人気浪曲師・玉川太福 「いつか寄席でトリをとるのが夢」

[ 2020年8月27日 12:00 ]

浅草演芸ホールの楽屋でポーズをとる玉川太福
Photo By スポニチ

 【牧 元一の孤人焦点】浪曲師・玉川太福の口演を浅草演芸ホールで堪能した。

 TOKYO FM「ON THE PLANET」の火曜パーソナリティー。映画「男はつらいよ」シリーズを浪曲化した新作などで知られる人気者だ。

 寄席には落語家のほか漫才師やマジシャンが出演し、浪曲師は珍しい。ほとんどの観客が浪曲師が登場することを想定しておらず、いわばアウェー。ところが、この日は壇上に太福が姿を見せると、客席から「待ってました!」と男性の野太い声が飛んだ。

 太福はまず、浪曲とはどんなものであるかを簡潔に説明。♪と~ね~のお~、と節をつけて聞かせ、「20秒かけて、みなさまが得られる文字情報は3文字しかない。浪曲は進みが遅い」と笑いを取った。

 演目は古典「鹿島の棒祭り」で、剣客・平手造酒(ひらてみき)の酒にまつわる話。浪曲を生で聞くのはこの日が初めてだったが、何より、ホール中に響き渡る声の力強さに圧倒された。重低音が五臓六腑(ろっぷ)を刺激し、体が浮き上がるような感じ。落語や講談のように物語が進行しつつ、曲師(きょくし)の三味線が鳴り、節がつくので、印象としては、話芸と音楽が融合した総合芸術だ。

 浅草演芸ホールの松倉由幸社長は「太福さんにはぜひ出てほしかった。庶民的な笑いで、浅草に合い、とてもなじむ。落語と同じ話芸だけれど、三味線、節が入り、聞いているとワクワクする。なぜ浪曲が一時代を築いたのか分かる気がする。浪曲が脚光を浴びるきっかけになるかもしれない」と期待する。

 近くの喫茶店で本人に話を聞いた。現在、41歳。伝統芸を継承している人なのだが、古くささがどこにもない。良い意味で軽く、明るい。

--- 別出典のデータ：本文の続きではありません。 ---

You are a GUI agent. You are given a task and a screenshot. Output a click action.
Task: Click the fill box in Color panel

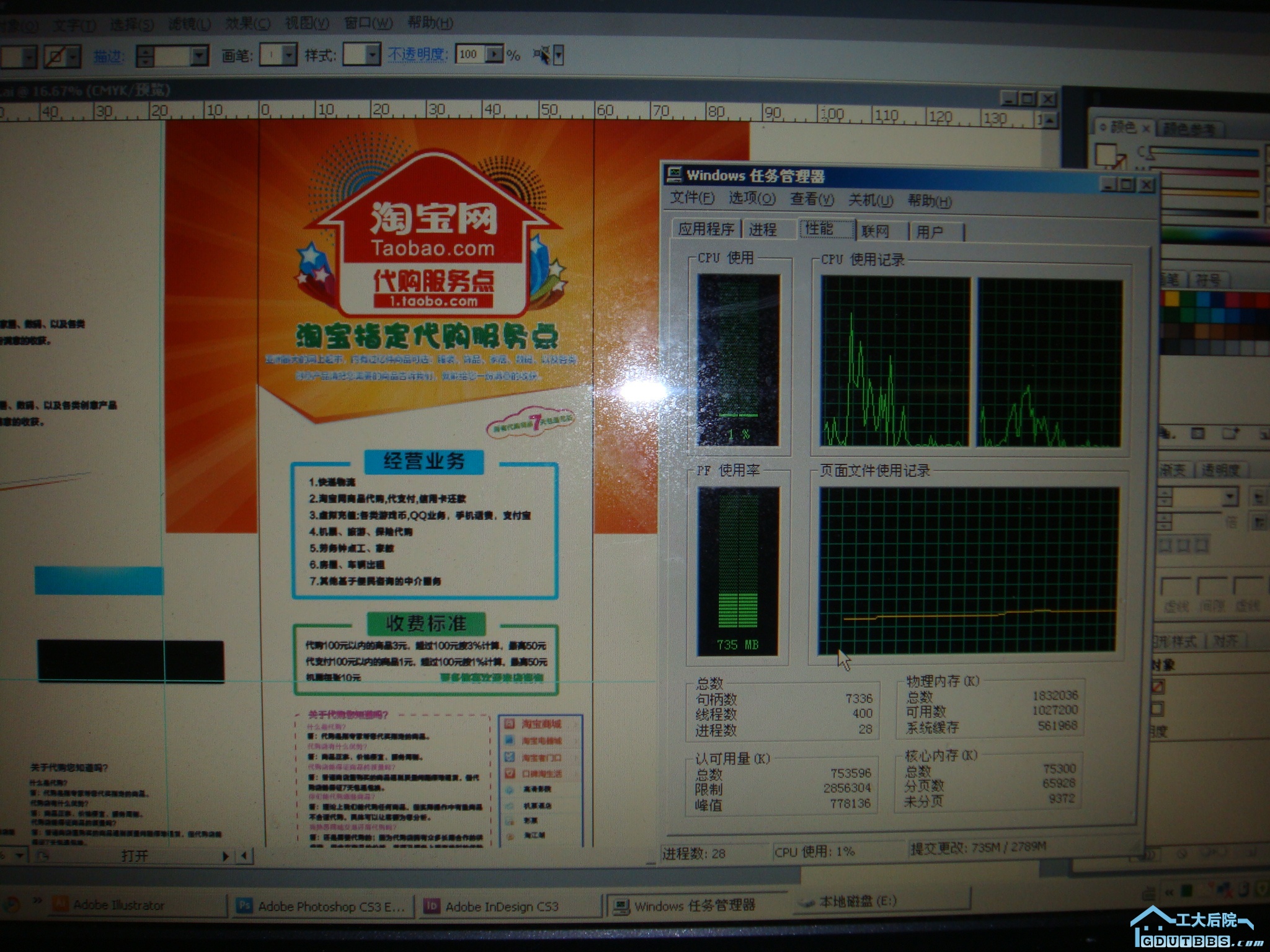point(1106,154)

 「浪曲は庶民的なもので、全く難しいものじゃないです。セリフのところは落語と同じように楽しんでもらって、節のところは頭で考えるんじゃなく身を委ねて感じてほしい。私も、初めて聞いた時、『良く分からないけれど凄い!』とカルチャーショックを受けました」

 2007年3月、二代目玉川福太郎に弟子入り。浪曲定席の木馬亭に出演するほか、年間50回を超える独演会を開催。昨年2月に落語芸術協会の準会員になり、落語定席にも出演している。

 「古典と新作を一生懸命やってます。両方とも面白いと言ってもらえるように、芸の幅を広げ、質を高めて行きたい。そして、凄く生意気なんですけど、いつか、広沢菊春先生(昭和の頃、寄席に出演した人気浪曲師)みたいに、寄席でトリを取れればいいと思っています。これは、ひとつの夢かもしれません」

 興行の世界は人気が大事。多くの客を呼べれば、寄席のトリも夢ではないだろう。

 今後、さらに関心を集めそうなのが「男はつらいよ」シリーズの浪曲化だ。もともと1作目は劇作家の大西信行さんが過去に書いていたものだが、山田洋次監督、松竹の許諾を得て17年から自身で全50作の浪曲化に挑んでいる。

 「この前、15作目の『寅次郎相合い傘』をやったばかり。ライフワークです。寅さんの恋の物語、家族の物語は浪曲と親和性が高い。浪曲がきっかけで寅さんファンになったという人もいます。ぜひ見に来てください」と笑った。

 浪曲の新たな躍動を予感させる芸人だ。

 ◆牧 元一(まき・もとかず)1963年、東京生まれ。編集局デジタル編集部専門委員。芸能取材歴約30年。現在は主にテレビやラジオを担当。